San Francisco Supervisors to vote on ordinance ensuring high-rise owners comply with ventilation standards

The Salesforce Tower stands tall in downtown San Francisco, looking towards the San Francisco-Oakland Bay Bridge.

San Francisco's Board of Supervisors is set to vote on an emergency ordinance on Tuesday that would require owners of high-rise buildings with large office spaces to comply with local ventilation regulations.

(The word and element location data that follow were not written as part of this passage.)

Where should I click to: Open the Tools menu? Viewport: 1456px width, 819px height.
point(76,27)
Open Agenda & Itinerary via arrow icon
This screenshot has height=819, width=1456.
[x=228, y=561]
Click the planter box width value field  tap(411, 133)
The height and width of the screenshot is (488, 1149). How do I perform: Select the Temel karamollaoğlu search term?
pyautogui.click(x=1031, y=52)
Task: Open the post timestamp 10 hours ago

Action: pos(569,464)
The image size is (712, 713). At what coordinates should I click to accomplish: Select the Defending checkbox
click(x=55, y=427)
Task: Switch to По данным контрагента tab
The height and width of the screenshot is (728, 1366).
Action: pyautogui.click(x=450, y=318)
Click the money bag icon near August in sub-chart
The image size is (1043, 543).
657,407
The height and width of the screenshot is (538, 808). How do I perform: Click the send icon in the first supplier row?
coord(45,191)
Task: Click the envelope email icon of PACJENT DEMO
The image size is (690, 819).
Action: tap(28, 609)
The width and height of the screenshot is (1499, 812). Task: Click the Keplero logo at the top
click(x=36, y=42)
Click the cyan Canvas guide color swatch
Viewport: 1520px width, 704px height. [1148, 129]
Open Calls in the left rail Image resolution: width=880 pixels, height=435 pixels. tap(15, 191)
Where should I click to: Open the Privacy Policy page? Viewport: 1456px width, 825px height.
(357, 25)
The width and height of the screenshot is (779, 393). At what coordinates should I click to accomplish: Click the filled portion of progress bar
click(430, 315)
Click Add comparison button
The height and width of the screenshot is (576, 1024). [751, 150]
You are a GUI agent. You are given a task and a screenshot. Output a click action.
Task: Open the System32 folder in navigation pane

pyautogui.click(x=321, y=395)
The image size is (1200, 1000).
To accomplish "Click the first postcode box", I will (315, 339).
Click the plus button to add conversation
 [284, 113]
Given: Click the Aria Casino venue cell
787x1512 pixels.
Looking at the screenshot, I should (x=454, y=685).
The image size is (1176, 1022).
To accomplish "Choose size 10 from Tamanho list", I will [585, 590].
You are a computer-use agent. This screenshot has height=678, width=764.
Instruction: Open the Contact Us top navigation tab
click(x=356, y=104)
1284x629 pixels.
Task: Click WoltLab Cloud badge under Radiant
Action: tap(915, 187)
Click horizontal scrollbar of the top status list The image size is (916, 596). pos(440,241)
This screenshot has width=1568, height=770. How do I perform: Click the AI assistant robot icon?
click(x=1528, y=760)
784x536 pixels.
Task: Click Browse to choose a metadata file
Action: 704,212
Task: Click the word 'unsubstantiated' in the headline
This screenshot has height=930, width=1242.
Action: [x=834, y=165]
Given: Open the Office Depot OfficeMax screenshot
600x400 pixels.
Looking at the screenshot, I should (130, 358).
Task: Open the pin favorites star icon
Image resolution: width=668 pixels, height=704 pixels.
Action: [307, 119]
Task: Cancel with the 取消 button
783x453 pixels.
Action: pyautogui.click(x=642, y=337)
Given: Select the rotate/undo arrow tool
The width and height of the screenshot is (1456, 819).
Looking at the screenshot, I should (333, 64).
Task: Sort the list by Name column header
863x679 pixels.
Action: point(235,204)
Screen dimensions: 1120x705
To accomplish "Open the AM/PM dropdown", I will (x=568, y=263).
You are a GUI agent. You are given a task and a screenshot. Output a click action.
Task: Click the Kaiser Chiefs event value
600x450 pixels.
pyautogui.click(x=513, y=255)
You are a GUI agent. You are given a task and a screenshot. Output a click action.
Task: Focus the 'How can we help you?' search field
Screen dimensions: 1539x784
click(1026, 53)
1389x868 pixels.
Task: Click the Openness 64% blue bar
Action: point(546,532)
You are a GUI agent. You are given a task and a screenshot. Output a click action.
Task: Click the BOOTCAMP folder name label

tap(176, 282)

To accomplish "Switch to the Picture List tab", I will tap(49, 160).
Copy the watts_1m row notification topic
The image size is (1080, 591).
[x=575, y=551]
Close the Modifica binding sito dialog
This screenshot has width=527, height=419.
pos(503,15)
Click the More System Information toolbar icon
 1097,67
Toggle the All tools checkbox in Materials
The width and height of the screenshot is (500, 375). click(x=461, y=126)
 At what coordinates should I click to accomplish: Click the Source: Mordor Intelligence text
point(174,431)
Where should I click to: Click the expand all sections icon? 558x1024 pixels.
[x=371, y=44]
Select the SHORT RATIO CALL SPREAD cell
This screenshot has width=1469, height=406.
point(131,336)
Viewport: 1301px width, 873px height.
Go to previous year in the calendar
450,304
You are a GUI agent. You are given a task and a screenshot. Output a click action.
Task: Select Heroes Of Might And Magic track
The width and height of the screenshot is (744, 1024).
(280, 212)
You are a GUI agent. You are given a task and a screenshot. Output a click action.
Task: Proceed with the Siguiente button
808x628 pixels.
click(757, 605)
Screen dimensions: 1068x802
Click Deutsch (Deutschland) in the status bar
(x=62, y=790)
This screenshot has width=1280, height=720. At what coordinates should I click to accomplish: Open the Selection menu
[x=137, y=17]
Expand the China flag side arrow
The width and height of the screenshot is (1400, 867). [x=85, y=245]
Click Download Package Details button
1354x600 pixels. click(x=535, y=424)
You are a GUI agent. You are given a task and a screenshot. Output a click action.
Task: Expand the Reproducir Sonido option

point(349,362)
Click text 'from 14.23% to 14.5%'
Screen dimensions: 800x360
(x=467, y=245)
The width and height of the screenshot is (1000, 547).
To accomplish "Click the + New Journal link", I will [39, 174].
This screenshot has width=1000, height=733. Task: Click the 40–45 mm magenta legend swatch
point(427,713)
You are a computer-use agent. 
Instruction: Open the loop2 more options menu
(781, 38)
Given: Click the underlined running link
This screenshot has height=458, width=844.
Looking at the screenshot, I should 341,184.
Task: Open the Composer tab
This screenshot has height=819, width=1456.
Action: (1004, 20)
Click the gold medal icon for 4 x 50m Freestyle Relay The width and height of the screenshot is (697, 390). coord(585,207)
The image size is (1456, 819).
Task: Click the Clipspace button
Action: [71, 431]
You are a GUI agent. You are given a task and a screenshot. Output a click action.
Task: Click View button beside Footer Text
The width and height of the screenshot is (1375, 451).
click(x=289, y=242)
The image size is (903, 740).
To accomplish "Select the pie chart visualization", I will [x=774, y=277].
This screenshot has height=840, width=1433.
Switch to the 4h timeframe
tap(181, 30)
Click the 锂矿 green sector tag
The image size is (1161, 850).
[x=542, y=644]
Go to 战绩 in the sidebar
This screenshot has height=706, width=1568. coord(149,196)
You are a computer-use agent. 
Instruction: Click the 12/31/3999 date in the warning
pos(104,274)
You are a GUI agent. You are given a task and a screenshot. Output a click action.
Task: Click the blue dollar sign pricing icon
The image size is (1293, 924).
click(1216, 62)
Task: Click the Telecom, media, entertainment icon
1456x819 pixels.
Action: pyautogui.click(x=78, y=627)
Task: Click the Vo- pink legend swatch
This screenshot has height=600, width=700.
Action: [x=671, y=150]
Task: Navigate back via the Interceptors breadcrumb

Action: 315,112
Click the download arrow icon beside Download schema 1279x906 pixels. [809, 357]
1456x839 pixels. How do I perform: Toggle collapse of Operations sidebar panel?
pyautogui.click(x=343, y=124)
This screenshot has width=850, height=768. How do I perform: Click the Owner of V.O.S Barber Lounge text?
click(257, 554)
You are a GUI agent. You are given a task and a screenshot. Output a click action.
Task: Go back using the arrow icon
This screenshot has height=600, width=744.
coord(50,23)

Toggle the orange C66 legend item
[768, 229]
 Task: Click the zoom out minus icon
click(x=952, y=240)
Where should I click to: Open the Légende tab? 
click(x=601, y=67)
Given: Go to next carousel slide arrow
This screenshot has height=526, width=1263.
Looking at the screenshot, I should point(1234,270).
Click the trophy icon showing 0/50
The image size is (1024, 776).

The emergency ordinance comes as offices throughout San Francisco began opening up last month, in compliance with state COVID-19 guidelines, and as San Francisco janitors who work in those offices have been calling on building owners and companies to comply with ventilation standards.

The proposed ordinance would only apply to high-rise buildings with 50,000-square feet or more of non-residential floor area that use mechanical ventilation systems. It would also create a system to file complaints with the city's Department of Building Inspection and the city's Department of Public Health if regulations aren't followed.

Last month, more than 700 San Francisco janitors walked off the job to protest unfair labor practices amid ongoing contract negotiations that have last for eight months.

Janitorial workers strike on March 24, 2021 outside the Salesforce Tower (Photo: SEIU Local 87).

The janitors, who are represented by the Service Employees International Union Local 87, work across some 600 buildings throughout the city, including at office spaces leased by tech companies like Google, Facebook and Salesforce. The workers are seeking a contract with their employer ensuring fair pay, seniority rights, safety protections, and compliance with ventilation regulations, including making sure ventilation systems are kept running at night, when janitors tend to work.

Since the onset of the pandemic, more than 3,000 San Francisco janitors have been laid off, meanwhile 26 have died from COVID-19.

"As we move toward re-opening, we must make sure that we prioritize the health and safety of our office workers, of frontline janitors and other essential workers that work in these buildings," Supervisor Ahsha Safai, the author's ordinance, said during a hearing on the matter on Monday during the supervisors' Land Use and Transportation Committee.

"Ventilation is of crucial importance to preventing transmission not just of COVID-19, but of future diseases. We are asking here today that you please support this ordinance and allow it move forward," janitor Jose Soto said Monday. "Owners, building owners and contractors owe it to essential workers and office workers. They want to be able to come back to work but they should not be exposed, it's not safe. Owners should not be allowed to open their buildings without guaranteeing worker safety first."